The proffered argument will be that the estimate v is biased (indeed, an undesirable property) and the estimate v' is unbiased. If one wants to be rude one can take pleasure in accusing the author (me) of not knowing the difference between sample variance and population variance.

In my opinion the actual reason for disagreement is: statistics, at least when taught out of major, is largely taught as a prescriptive practice; you follow the exact specified procedure or you are wholly wrong.

Let us take the time to reason about our naive estimate a bit more. We have indeed made a mistake in using it. The mistake is we didn’t state the intended goal of the estimator. That is sloppy thinking, we should always have some goal in mind (right or wrong) and not blindly execute procedures. If the goal is an unbiased estimator we have indeed picked the wrong estimator. But suppose we had been more careful and said we wanted a maximum likelihood estimator. u,v is in fact maximum likelihood and u,v' is not. Unbiasedness is not the only possible performance criteria, and often incompatible with other estimation goals (see here, and here for more examples).

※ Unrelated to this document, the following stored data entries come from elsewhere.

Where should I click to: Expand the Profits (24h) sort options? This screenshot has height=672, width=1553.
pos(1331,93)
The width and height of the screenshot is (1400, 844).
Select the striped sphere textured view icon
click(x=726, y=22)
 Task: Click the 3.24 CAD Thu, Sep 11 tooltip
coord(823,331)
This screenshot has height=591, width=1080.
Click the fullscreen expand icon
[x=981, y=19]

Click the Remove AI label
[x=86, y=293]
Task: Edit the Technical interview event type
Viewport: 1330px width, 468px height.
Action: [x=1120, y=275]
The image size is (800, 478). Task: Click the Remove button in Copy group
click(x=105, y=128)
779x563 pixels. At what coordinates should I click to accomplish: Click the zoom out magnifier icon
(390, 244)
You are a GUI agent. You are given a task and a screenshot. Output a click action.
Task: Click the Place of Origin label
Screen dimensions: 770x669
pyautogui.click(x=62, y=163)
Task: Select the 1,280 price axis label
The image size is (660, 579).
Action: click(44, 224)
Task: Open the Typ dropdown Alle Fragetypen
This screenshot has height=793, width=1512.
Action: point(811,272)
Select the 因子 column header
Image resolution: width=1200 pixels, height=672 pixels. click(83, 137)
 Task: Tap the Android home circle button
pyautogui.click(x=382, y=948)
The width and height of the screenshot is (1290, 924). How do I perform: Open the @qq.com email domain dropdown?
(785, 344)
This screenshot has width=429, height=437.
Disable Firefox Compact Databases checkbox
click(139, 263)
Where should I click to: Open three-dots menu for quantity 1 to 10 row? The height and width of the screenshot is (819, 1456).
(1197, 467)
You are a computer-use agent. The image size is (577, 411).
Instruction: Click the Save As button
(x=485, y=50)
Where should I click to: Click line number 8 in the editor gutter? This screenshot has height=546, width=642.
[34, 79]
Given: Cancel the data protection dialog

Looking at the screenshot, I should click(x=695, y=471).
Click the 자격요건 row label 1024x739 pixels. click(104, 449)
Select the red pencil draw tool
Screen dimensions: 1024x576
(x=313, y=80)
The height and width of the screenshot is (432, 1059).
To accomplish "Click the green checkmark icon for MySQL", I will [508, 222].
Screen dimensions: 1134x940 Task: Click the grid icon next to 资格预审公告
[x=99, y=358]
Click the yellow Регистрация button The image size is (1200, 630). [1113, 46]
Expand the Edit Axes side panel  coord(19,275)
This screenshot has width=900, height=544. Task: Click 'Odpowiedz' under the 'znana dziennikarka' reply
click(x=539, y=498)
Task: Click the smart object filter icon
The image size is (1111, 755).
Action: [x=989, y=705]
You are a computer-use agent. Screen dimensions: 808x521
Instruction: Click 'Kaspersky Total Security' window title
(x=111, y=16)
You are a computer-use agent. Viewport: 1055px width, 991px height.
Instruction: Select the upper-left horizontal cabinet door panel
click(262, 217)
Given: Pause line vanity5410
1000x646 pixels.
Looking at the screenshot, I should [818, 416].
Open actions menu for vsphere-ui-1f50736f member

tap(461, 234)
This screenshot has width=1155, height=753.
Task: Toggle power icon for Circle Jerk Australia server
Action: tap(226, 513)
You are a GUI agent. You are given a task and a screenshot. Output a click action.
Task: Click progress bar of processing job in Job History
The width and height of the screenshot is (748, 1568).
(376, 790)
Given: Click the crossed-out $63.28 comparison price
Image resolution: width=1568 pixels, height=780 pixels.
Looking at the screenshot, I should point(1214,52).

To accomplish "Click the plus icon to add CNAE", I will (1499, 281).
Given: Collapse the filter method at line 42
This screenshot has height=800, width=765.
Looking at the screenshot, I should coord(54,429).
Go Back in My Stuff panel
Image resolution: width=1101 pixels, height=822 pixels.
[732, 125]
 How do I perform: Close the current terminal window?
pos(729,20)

The usual derivation that u,v' is unbiased involves observing that if we define:


  Q := (sum_{i=1...n} x_i^2) - 
          (1/n) (sum_{i=1...n} x_i)^2

A bit of algebra that is very familiar to statisticians shows that our earlier maximum likelihood estimate v is in fact equal to Q/n. We also note we can derive (using our knowledge of the non-central moments U,V) that E[Q|U,V] = (n-1) V (and not n*V). And a small amount of algebra then gives you the unbiased estimate u,v'.

This seems superior and fine, until you notice the following. A glob of messy algebra gives you E[Q^2|U,V] = (n^2 - 1) V^2 (claimed in Savage, the derivation will need the stated additional distributional assumption that the data are normal to ensure facts we need about the first four moments of the observed data hold). But this is enough to show that Q/(n+1) is lower variance than the maximum likelihood estimate v=Q/n and also lower variance than the unbiased estimate v'=Q/(n-1). So if we had stated our goal was a more statistically efficient estimate of the unknown variance (or lower variance in our estimate of variance) we might have preferred an estimate of the form:


  u = sum_{i=1...n} x_i / n
  v'' = sum_{i=1...n} (x_i - u)^2 / (n+1)

What is going on is the empirically observed variance is a different beast that the empirically observed variance is not normal, even for normal variates. For one the empirically observed variance is a non-negative random variable (so it itself is certainly not normal). And unlike the empirical mean we don’t get all of the maximum likelihood, zero bias, and minimal variance estimates all co-occurring.

The math isn’t too bad. From Savage:


  E[ (a Q - V)^2  | U, V] 
    = (a^2 (n^2 - 1) - 2 a (n - 1) + 1) V^2
    = ((a - 1/(n+1))^2 (n^2 - 1) + 2/(n+1)) V^2
    >= 2 V^2 / (n+1)

And this bound is tight at a = 1/(n+1). Note that the algebra is only valid when n>1, but Q=0 when n=1 or V=0, which means a*Q=0 for all a. So we will assume n>1 and V>0. Thus: when n>1 and V>0 we have v'' = Q/(n+1) is the unique least variance estimate of the form a*Q where a is a constant (not depending on the n, U, V, or the x_i).

Frankly we have never seen an estimate of the form v'' = Q/(n+1) in use. It is unlikely the additional distributional assumptions are worth the promised reduction in estimation variance. But the point is: we have exhibited three different “optimal” estimates for the variance, so it is a bit harder to claim one is always obviously preferred (especially without context).

Or (following the math with an attempt at interpretation): estimating the variance of even a population of normal variates is a common example of where there are lower variance estimators than the standard unbiased choices (without getting into the complications of Stein’s example, James-Stein estimators, or Hodges–Le Cam estimators). In fact it is such a common example it is often ignored.

Or (without the math): as long as our estimators are what statisticians call consistent and n is large (which is one of the great advantages of big data) we really can afford to be civil about the differences between these estimates.